Australia’s education sector, which generated A$39 billion ($27.66 billion) in export earnings before the pandemic, has strong ties to China, with roughly 150,000 nationals enrolled in Australian universities. Tens of thousands remain offshore after pandemic restrictions and strained diplomatic relations led many to return home.
But with three weeks to go before Australian universities start, the Chinese Ministry of Education’s Chinese Service Center for Scholarly Exchange (CSCSE) said on Saturday it would no longer recognise overseas degrees obtained via online learning and urged students to return to overseas campuses as soon as possible.
“At present, the borders of major destinations for international study have reopened, and foreign (overseas) colleges and universities have fully resumed offline teaching,” it said in a statement.
China dropped nearly all of its COVID curbs in December, leading to a surge in COVID cases and deaths as Beijing shifted focus to salvage a faltering economy.
The normalising of educational ties comes weeks after Chinese officials relaxed import bans on Australian coal as both countries work to improve diplomatic relations after more than two years of Chinese trade sanctions that have frozen trade in barley, coal and wine and other goods and services.
Minister for Education Jason Clare on Monday welcomed the move and said he would work with his counterpart in the home (interior) ministry to help universities resolve any short term logistical issues.
Phil Honeywood, chief executive officer at International Education Association of Australia, an advocacy body for international education in Australia, said there were currently about 40,000 Chinese students still offshore.

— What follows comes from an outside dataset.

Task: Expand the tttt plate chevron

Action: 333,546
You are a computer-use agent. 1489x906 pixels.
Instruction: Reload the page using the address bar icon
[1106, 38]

“We anticipate a lot of Chinese students will be scrambling as we speak to get on flights to Australia. However, we imagine there will be a number of deferral applications where students just won’t be able to get back in time,” said Honeywood.
The University of Sydney expects the “vast majority” of students to be on campus when classes start in late February. It plans to phase out on-campus remote learning later this year.
The move by China’s Ministry of Education has been met with anger from Chinese students.
“There are only 15 days left before the school starts – I have no visa, no flight, nowhere to live. With such a short notice, do you want us all sleeping on the streets?” said one comment on social media platform Weibo.